Worum es geht -
Schreiben Sie den Abschnitt des Textes über das Investitionsabkommen zwischen Europa und China, der bei "Das neue europäisch-chinesische" beginnt und bei "Spitze zu bleiben." endet, neu und setzen Sie dabei "Absatzmarkt" an die Stelle von "Binnenmarkt".

╭─ Vorliegender Text

Artikel-Nr.: DE20201227-Art.17-12-2020

Investitionsabkommen Europa-China

Durchbruch gegen den Trend

Der Europäischen Kommission gebührt ein großes Lob dafür, dass sie ein neues Investitionsabkommen mit China abgeschlossen hat. Europas aktive Diplomatie spielte bereits bei der jüngsten chinesischen Verpflichtung eine Rolle, bis 2060 Kohlenstoffneutralität zu erreichen – eine Entscheidung, der schnell das japanische Versprechen einer Dekarbonisierung bis 2050 folgte. Und nun konnte sie noch einen weiteren großen Erfolg erzielen, schreibt Jeffrey D. Sachs

Das neue europäisch-chinesische Investitionsabkommen wird Europa, China, der Welt und sogar den Vereinigten Staaten nützen – obwohl letztere davor gewarnt hatten. Insgesamt wird durch das Abkommen die Absicht der EU und Chinas verdeutlicht, weiterhin die wirtschaftlichen Beziehungen zu vertiefen. Jede Vertragspartei kann so einfacher in die Wirtschaft der jeweils anderen investieren. Während China vor einem Jahrzehnt grüner und digitaler Umstrukturierung der Wirtschaft steht, bekommt die europäische Industrie einen besseren Zugang zum enormen chinesischen Binnenmarkt – zu einer Zeit, in der Europa versucht, in diesen Bereichen technologisch an der Spitze zu bleiben.

╰─
╭─ Extrahierte Daten

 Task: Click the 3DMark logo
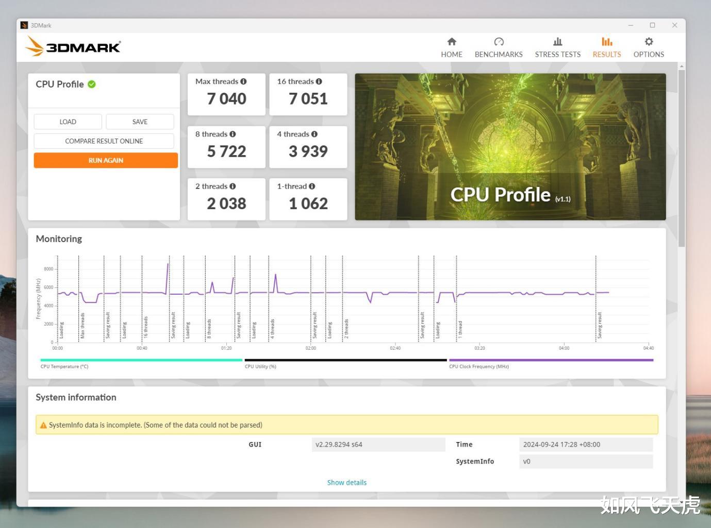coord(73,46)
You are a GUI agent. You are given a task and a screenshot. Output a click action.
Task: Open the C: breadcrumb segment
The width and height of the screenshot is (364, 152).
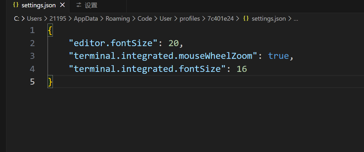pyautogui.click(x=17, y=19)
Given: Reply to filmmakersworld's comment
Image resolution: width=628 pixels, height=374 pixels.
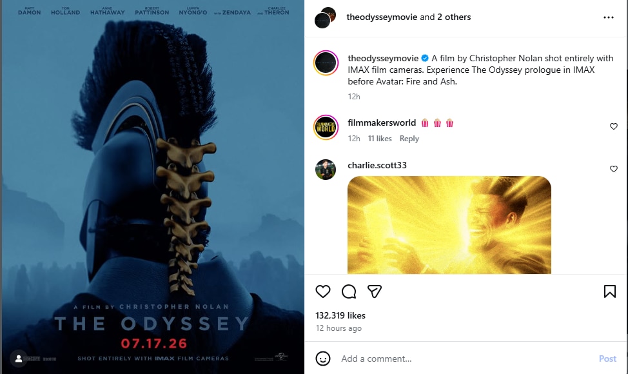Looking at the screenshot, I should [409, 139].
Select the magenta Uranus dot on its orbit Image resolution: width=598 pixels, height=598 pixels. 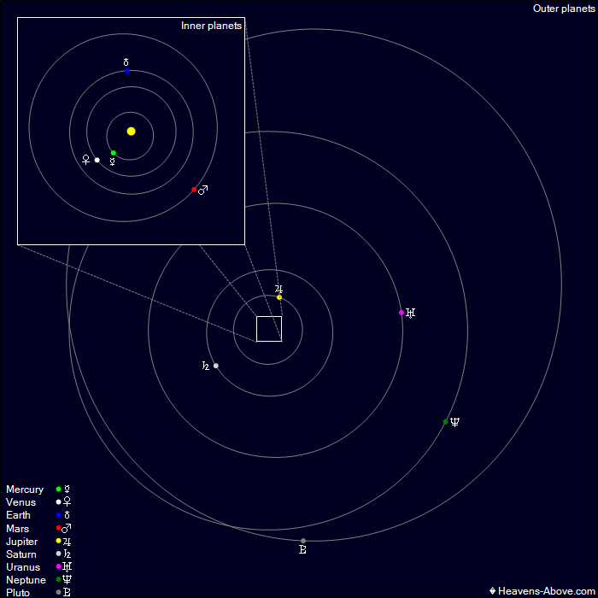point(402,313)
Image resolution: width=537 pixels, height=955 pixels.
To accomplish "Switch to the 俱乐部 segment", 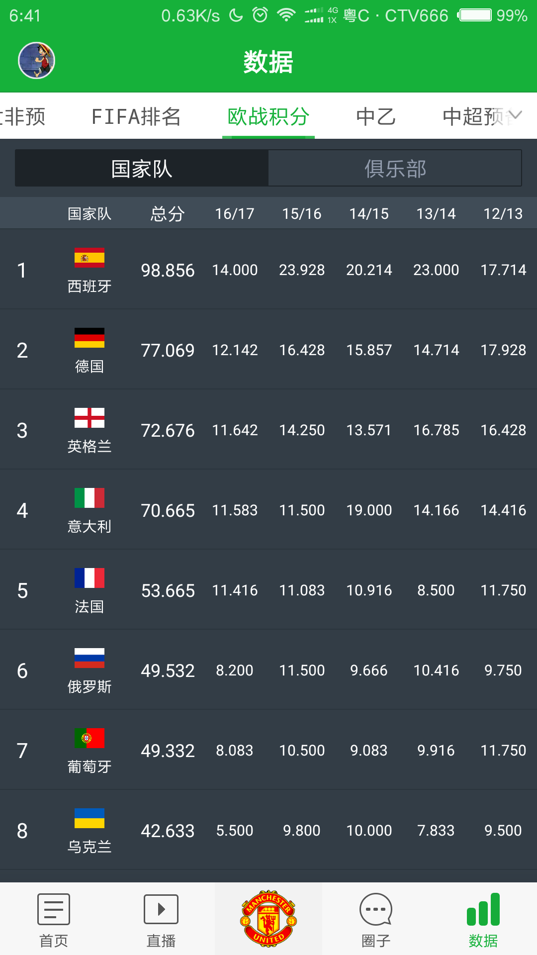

╰─

Antwortfeld -
Das neue europäisch-chinesische Investitionsabkommen wird Europa, China, der Welt und sogar den Vereinigten Staaten nützen – obwohl letztere davor gewarnt hatten. Insgesamt wird durch das Abkommen die Absicht der EU und Chinas verdeutlicht, weiterhin die wirtschaftlichen Beziehungen zu vertiefen. Jede Vertragspartei kann so einfacher in die Wirtschaft der jeweils anderen investieren. Während China vor einem Jahrzehnt grüner und digitaler Umstrukturierung der Wirtschaft steht, bekommt die europäische Industrie einen besseren Zugang zum enormen chinesischen Absatzmarkt – zu einer Zeit, in der Europa versucht, in diesen Bereichen technologisch an der Spitze zu bleiben.